Said Mrs. Mina Van Winkle, chief of policewomen: "That tom-tommy sort of Oriental music that makes men forget home and babies."
Said the Assistant Corporation Counsel : "You know what I mean, that hootchy-kootchy sort of intonation."
Said Sergeant Rhoda Milliken, policewoman : "Any music played on a saxophone is immoral."
Pichetone
A box a yard wide, weighing eight pounds, containing a steel comb which is picked by minute pincers when notes are struck on the keyboard above--such is the Pichetone--instrument which Inventor S. Giley of Moscow declares will supplant the piano. Russian musicians assert that it has a tone superior to that of the ordinary pianoforte.
"Not So Good"
To Dame Ethel Mary Smyth, composer,* the masculinity of the London Symphony Orchestra is a "silly pity." Said Dame Smyth (to a Boston Transcript reporter) a fortnight ago:
"All Europe, except England alone, likes women musicians. . . . In all the famous Continental bands, at Paris, Vienna, Berlin, Amsterdam and Stockholm, women play as a matter of course --and play any instrument they please.

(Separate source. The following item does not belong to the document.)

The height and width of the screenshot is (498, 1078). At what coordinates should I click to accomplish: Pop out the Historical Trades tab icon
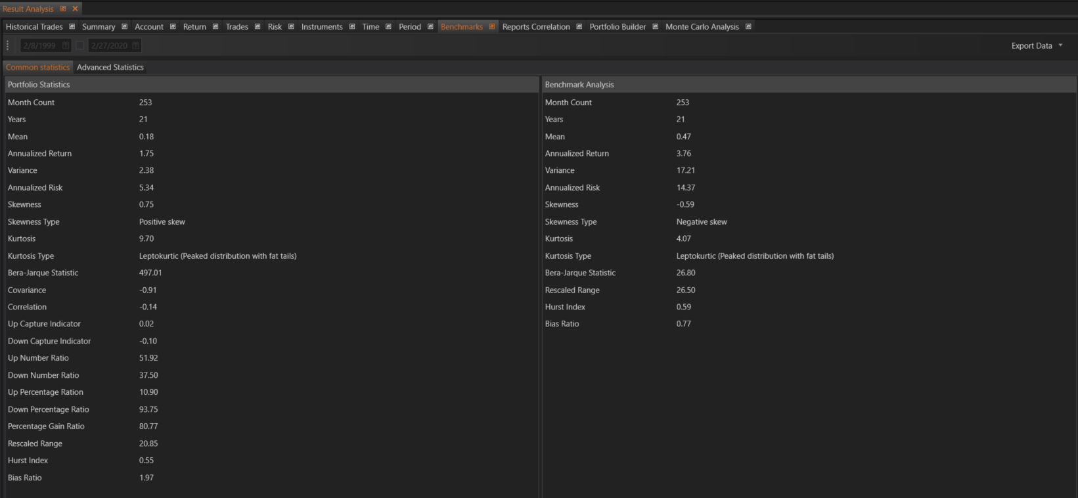72,27
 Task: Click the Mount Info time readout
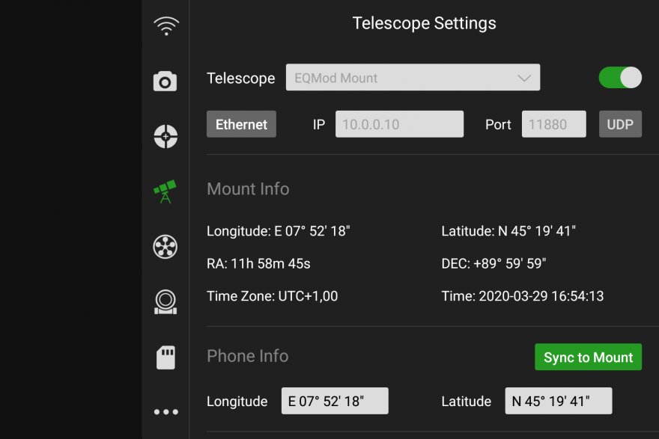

"Mozart, an Austrian (and in Austria there is no lack of temperament) complained that men play with 'less expression' than women. Here in England, where our performances certainly do not err on the side of unbridled passion, it seems what has been called 'a silly pity' to exclude the more emotional half of creation."
To this, Sir Landon Ronald, conductor of the London Symphony, made reply:
"It is a great mistake to mix women and men in an orchestra. I do not consider the life at all suitable for women, and I am not at all in favor of it. I conducted a mixed orchestra in Glasgow and Edinburgh, where 40% of the members were women, and it answered only fairly well. Women players, I admit, are more earnest and serious than men, but they are not so strong and their tone is not so good."
*Daughter of the late General J. H. Smyth, she is the composer of two symphonies, an overture to Antony and Cleopatra, a mass, the operas Fantasia, Der Wald, The Wreckers, The Boatswain's Mate, a string-quartette, four orchestral songs and some suffrage music.